The effect of acute blood-flow-restricted resistance exercise on postexercise blood pressure

Lindy M Rossow, Christopher A Fahs, Vanessa D Sherk, Dong-Il Seo, Debra A Bemben, Michael G Bemben
Clinical Physiology and Functional Imaging 2011, 31 (6): 429-34

INTRODUCTION: Blood-flow-restricted (BFR) exercise is an emerging type of exercise that may be particularly beneficial to elderly or special populations. These populations may also benefit from reductions in blood pressure (BP). The effect of BFR exercise on postexercise BP has not been examined; this should first be examined in a young, healthy population as a preliminary investigation.

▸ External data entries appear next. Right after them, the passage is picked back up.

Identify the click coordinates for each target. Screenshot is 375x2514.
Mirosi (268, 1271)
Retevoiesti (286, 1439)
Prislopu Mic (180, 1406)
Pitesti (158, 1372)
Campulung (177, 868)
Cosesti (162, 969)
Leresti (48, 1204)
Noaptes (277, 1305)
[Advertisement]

PURPOSE: The main purpose of this study was to determine whether postexercise hypotension (PEH) occurred following low-intensity [20% 1 repetition maximum (1-RM)] BFR resistance exercise. A secondary purpose was to compare this response to both a work-matched low-intensity (20% 1-RM) (LI) and a traditional high-intensity (70% 1-RM) resistance exercise bout (HI).

METHODS: In a randomized cross-over design, ten normotensive, young (18-35 years) men performed one of the three lower-body resistance exercise bouts (HI, LI or low-intensity BFR) during separate visits to the laboratory. Brachial BP, cardiac ultrasound and calf blood flow measurements were taken prior to and 30 and 60 min following exercise. Repeated measures analysis of variance (3 × 3; condition × time) was performed on all variables.

RESULTS: A significant interaction (P<0·05) was found for brachial systolic blood pressure which decreased following HI only. Significant interactions (P<0·05) were also seen for heart rate, total peripheral resistance and calf vascular resistance.

CONCLUSION:   Postexercise hypotension occurred only following HI. Thus, if one is exercising with the intent of lowering BP, HI resistance exercise may be more useful than low-intensity BFR resistance exercise.